→ **Exercise directions**
Produce a verbatim copy of the following records, leaving out all pictures.
━━━━━ Given information
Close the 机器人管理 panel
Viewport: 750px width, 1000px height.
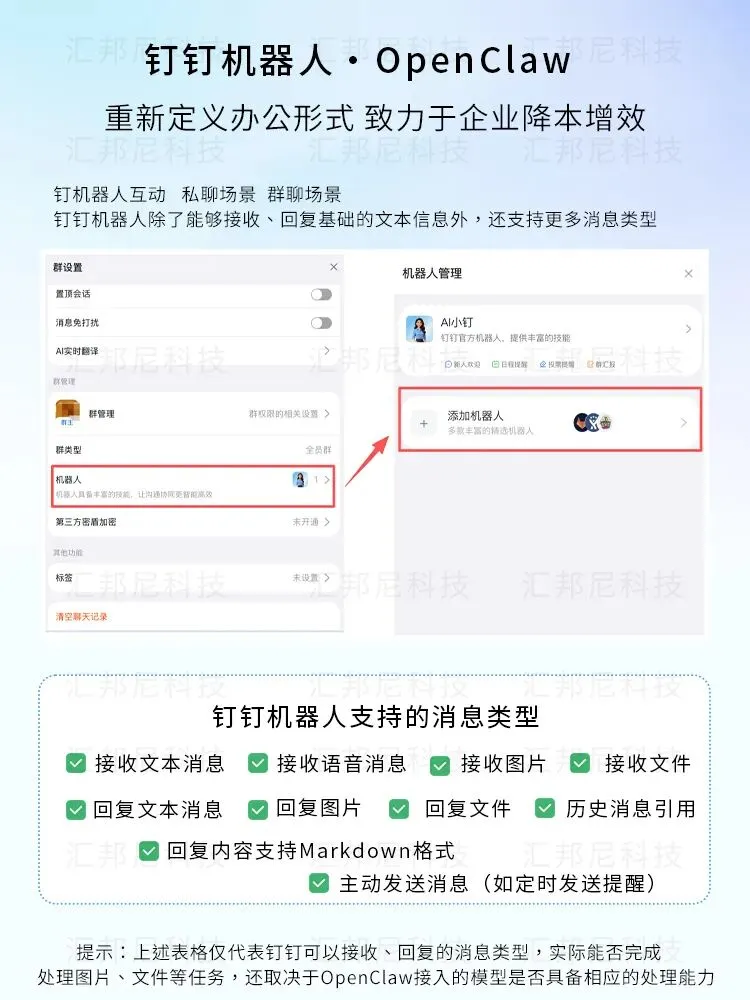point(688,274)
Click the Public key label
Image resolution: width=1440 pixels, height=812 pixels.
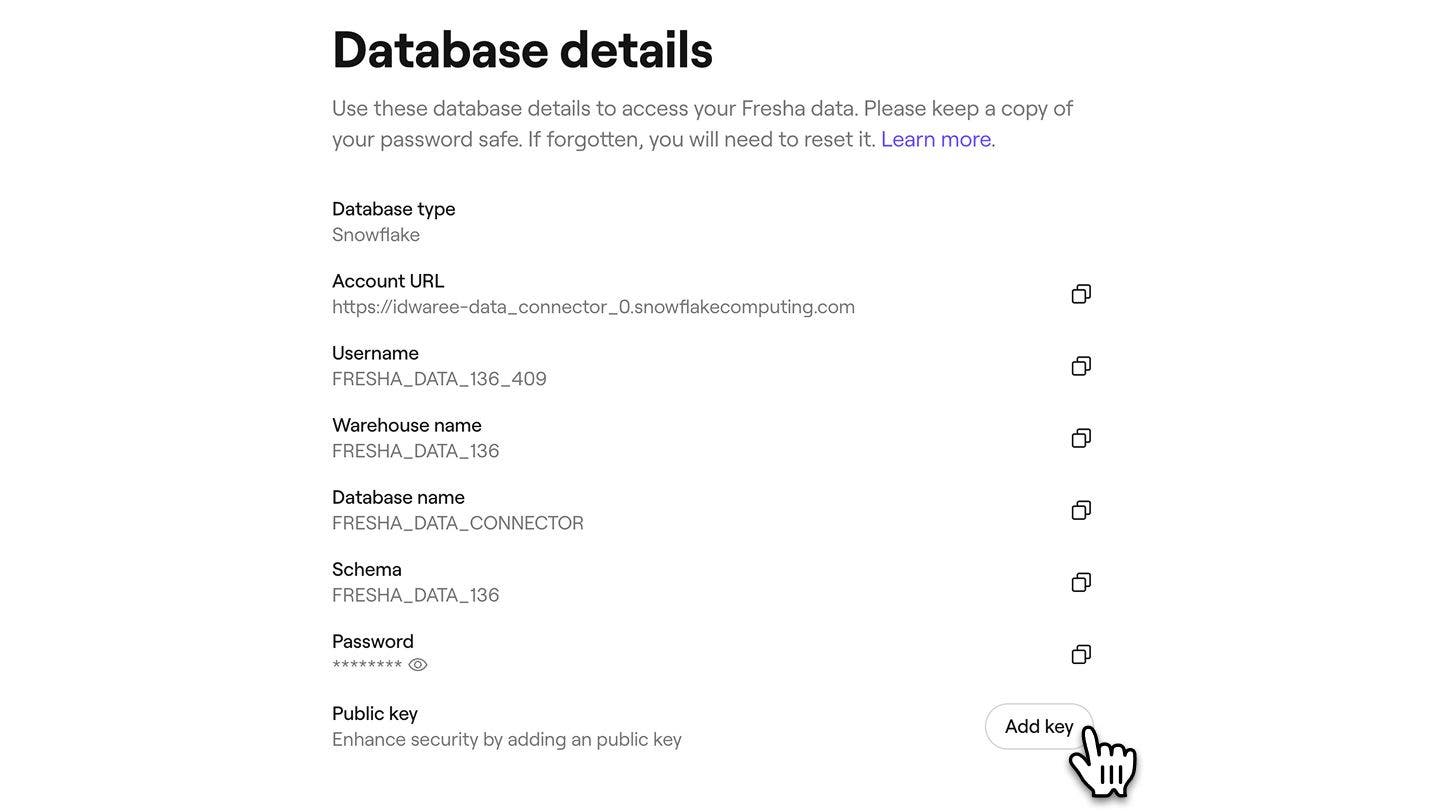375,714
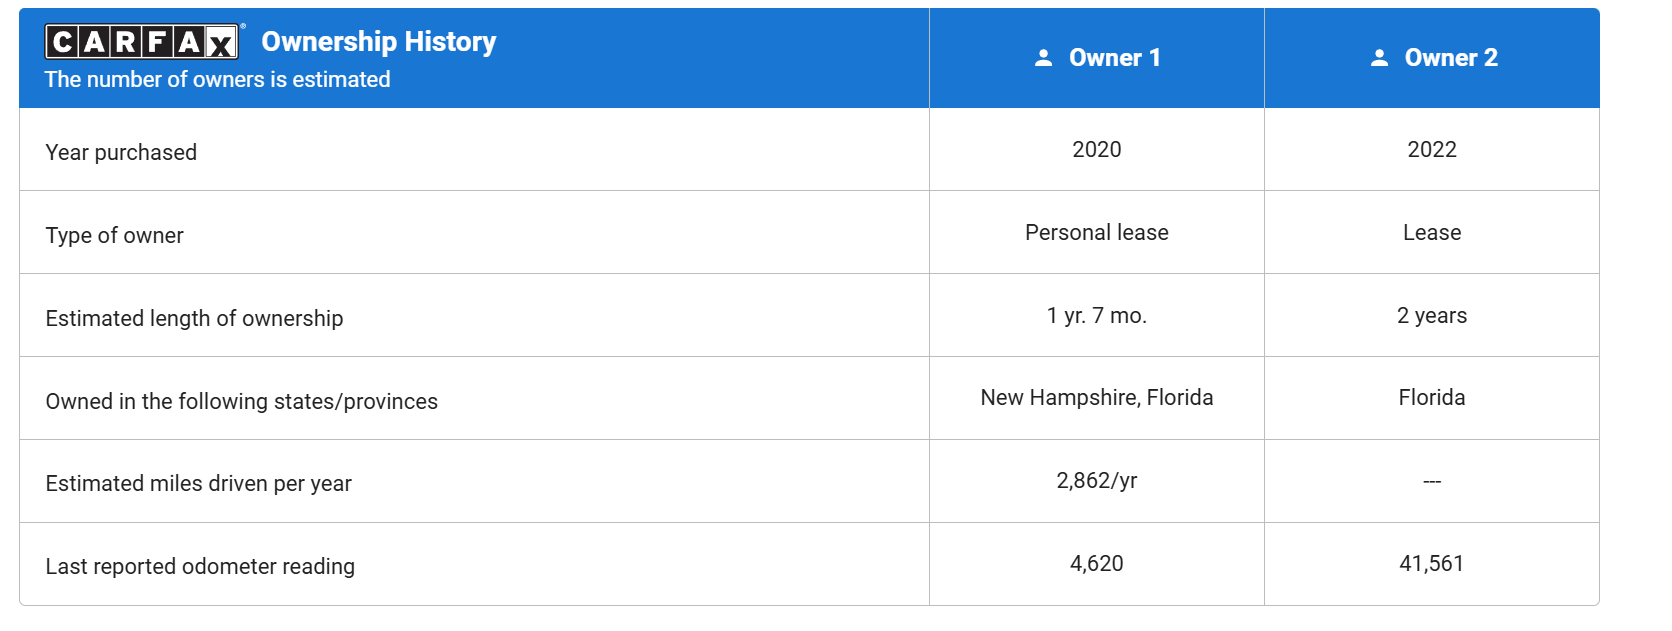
━━━━━━━━━━
→ **Task result**
Close the 机器人管理 panel
Viewport: 750px width, 1000px height.
point(688,274)
Click the Public key label
Image resolution: width=1440 pixels, height=812 pixels.
375,714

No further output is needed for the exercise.